Vil Ambu () is a 2016 Indian Tamil-language action thriller film written and directed by Ramesh Subramaniam and presented by Suseenthiran. The film stars Sri, Harish Kalyan, Srushti Dange, Chandini Tamilarasan, and Samskruthy Shenoy, while Harish Uthaman and Yogi Babu play supporting roles. The music was composed by Navin with cinematography by E. Martin Joe and editing by Ruben. The film released on 12 February 2016.

Plot 
Vil Ambu is a journey of two characters and talks about how humans are responsible for each other's loss or gain.
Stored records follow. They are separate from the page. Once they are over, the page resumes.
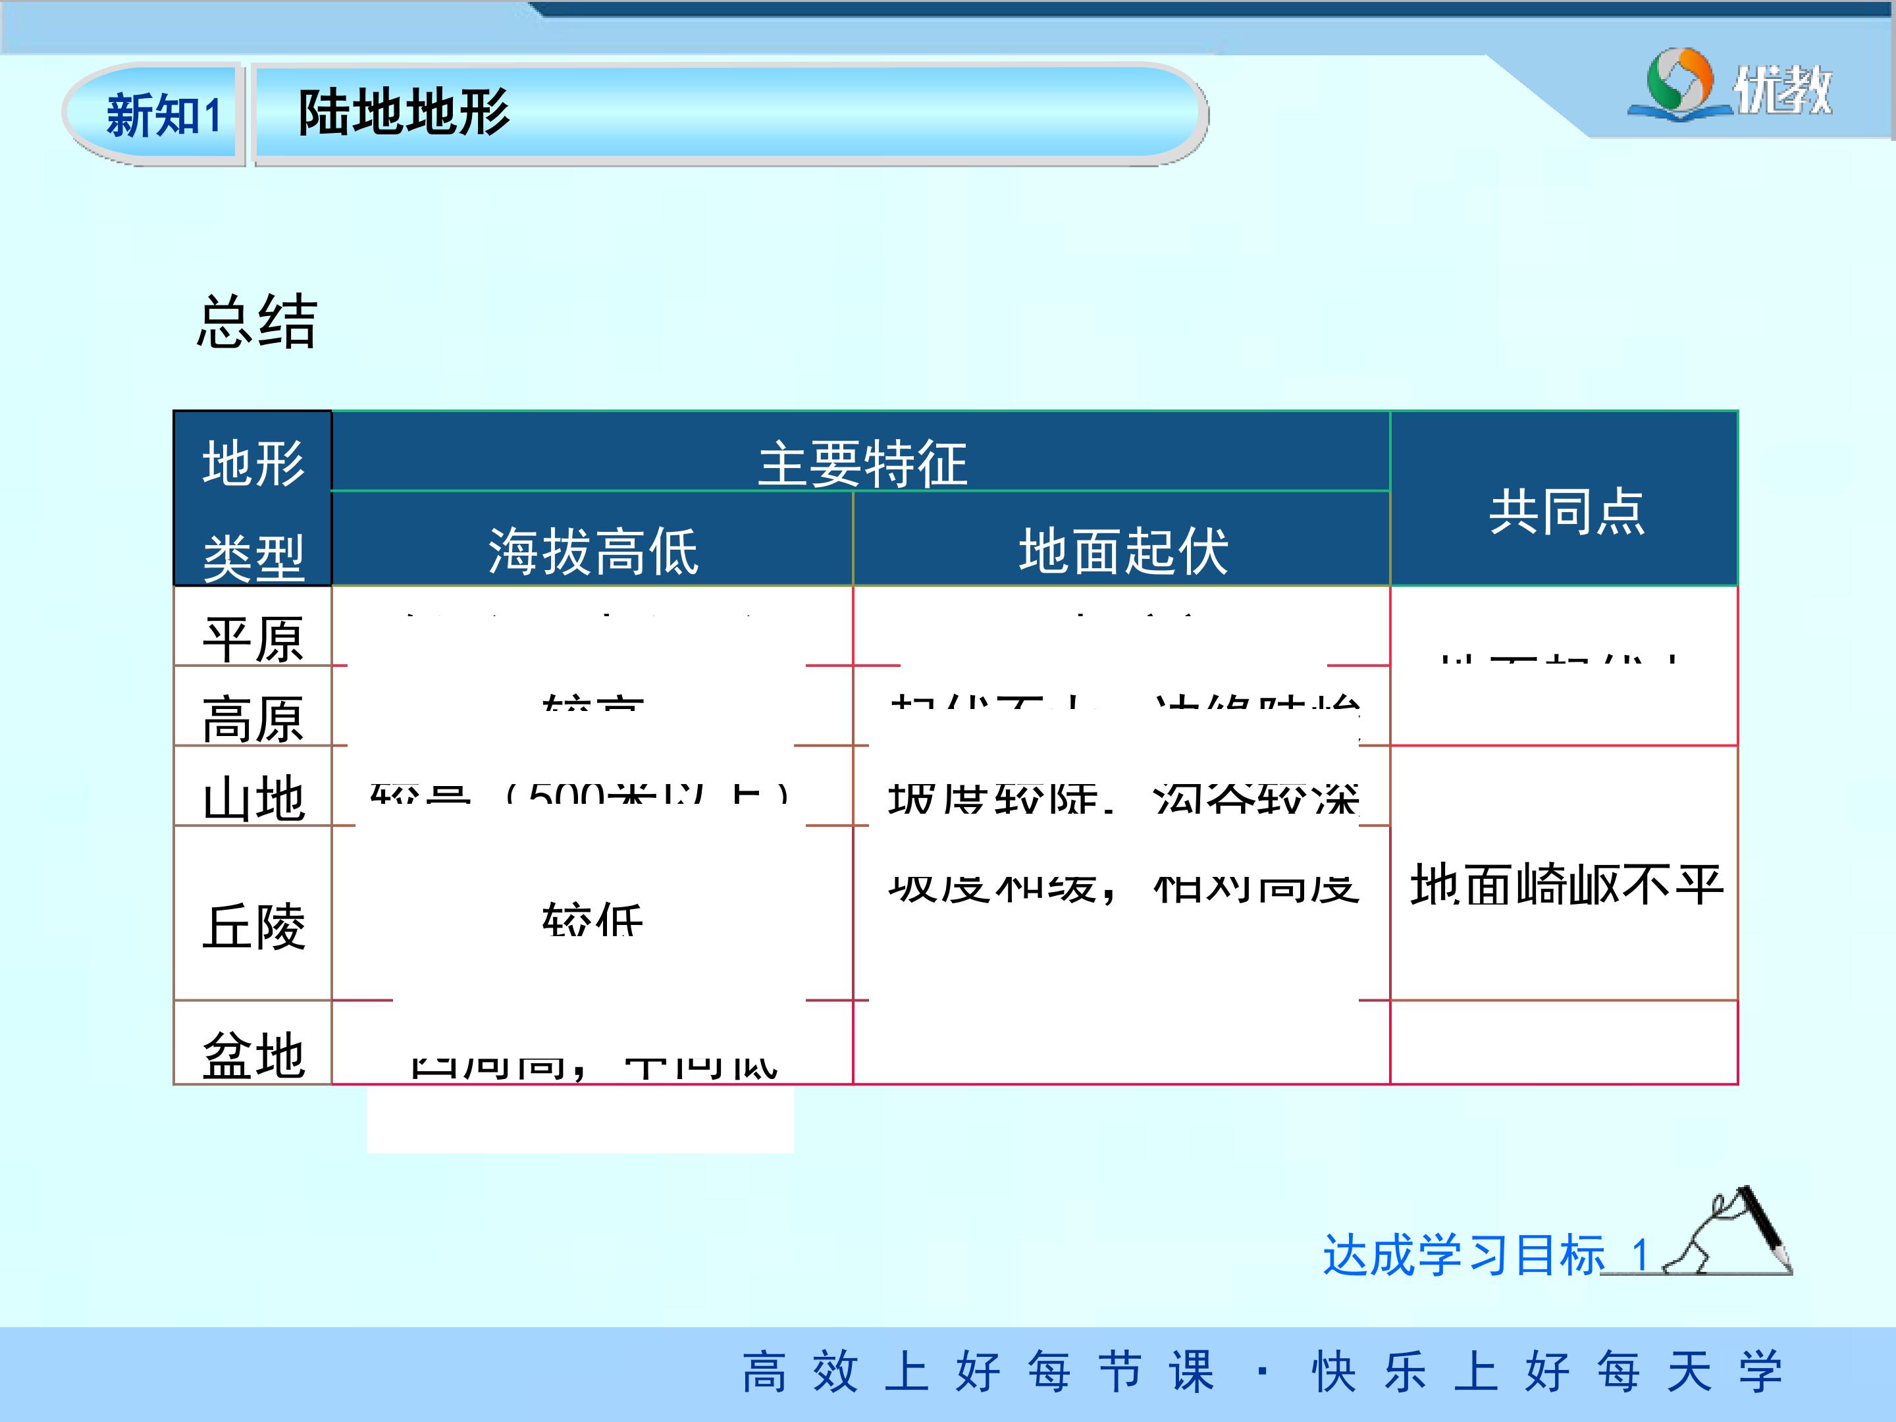Click the footer slogan 高效上好每节课
Image resolution: width=1896 pixels, height=1422 pixels.
pos(978,1371)
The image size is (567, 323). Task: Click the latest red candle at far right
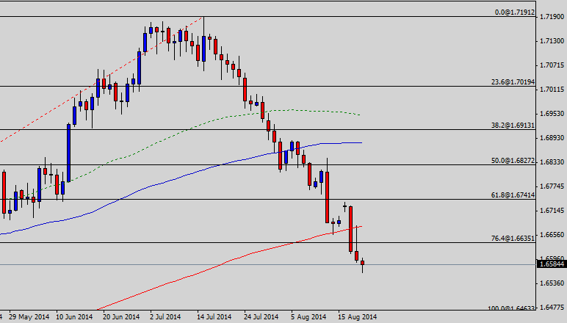click(x=362, y=263)

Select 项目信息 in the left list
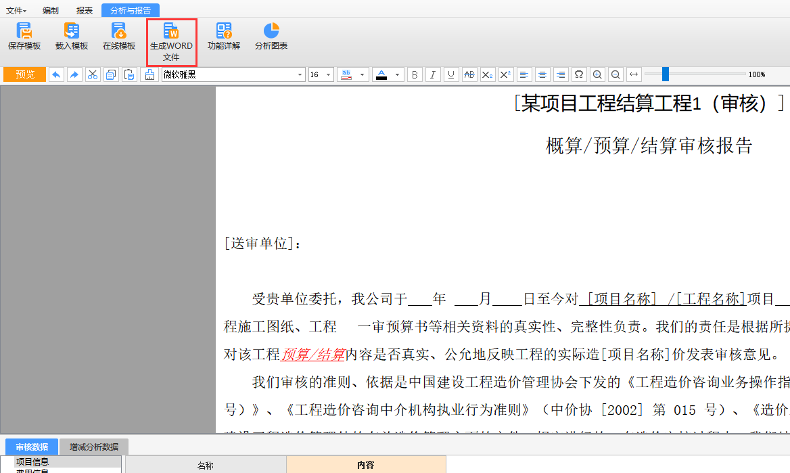(x=32, y=461)
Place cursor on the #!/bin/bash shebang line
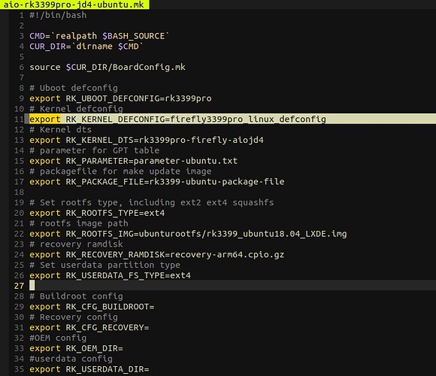Viewport: 436px width, 376px height. 58,15
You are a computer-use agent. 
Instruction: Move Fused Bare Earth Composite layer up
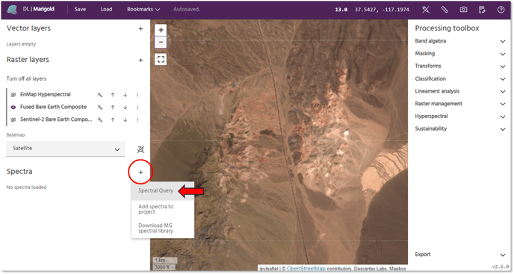tap(113, 108)
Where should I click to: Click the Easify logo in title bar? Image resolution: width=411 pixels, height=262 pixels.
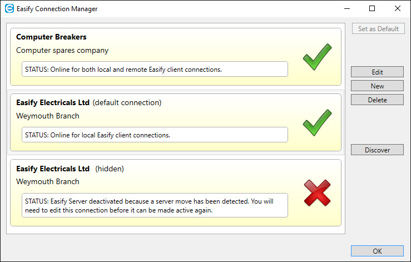coord(9,9)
The story is about how the loss of one person becomes the gain of the other.

Cast 

 Sri as Karthik
 Harish Kalyan as Arul
 Srushti Dange as Nithya
 Chandini Tamilarasan as Kanakavalli
 Samskruthy Shenoy as Poonkodi
 Nandakumar as Sekar, Poonkodi's father
 Nisha Ganesh as Kavya, Arul's sister
 Harish Uthaman as Siva
 Yogi Babu as Honest
 Ramachandran Durairaj as Logu
 Hello Kandasamy as Karthik's father
 Saivam Kala as Karthik's mother
 Rindhu Ravi as Arul's mother
 Five Star Kalyan as Balaguru

Production 
Following the success of Jeeva (2014), Suseenthiran announced that his next film revolves around events taking place in South Chennai. Suseenthiran subsequently announced that Harish Kalyan and Sri would be starring, while Harish Uthaman and Nandakumar would play the villains. Samskruthy Shenoy, who had previously been seen in Malayalam films, was signed on to play one of the three leading female roles. The other two roles were given to Srushti Dange and Chandini Tamilarasan, who would play a college student and a slum dweller, respectively. Navin, who composed music for Kalyana Samayal Saadham (2013), was chosen to compose the film's music, while Star Productions and Nallu Studios co-produce the venture. Despite reports which claimed Suseenthiran himself would direct it, he chose to only present it and newcomer Ramesh was signed as director.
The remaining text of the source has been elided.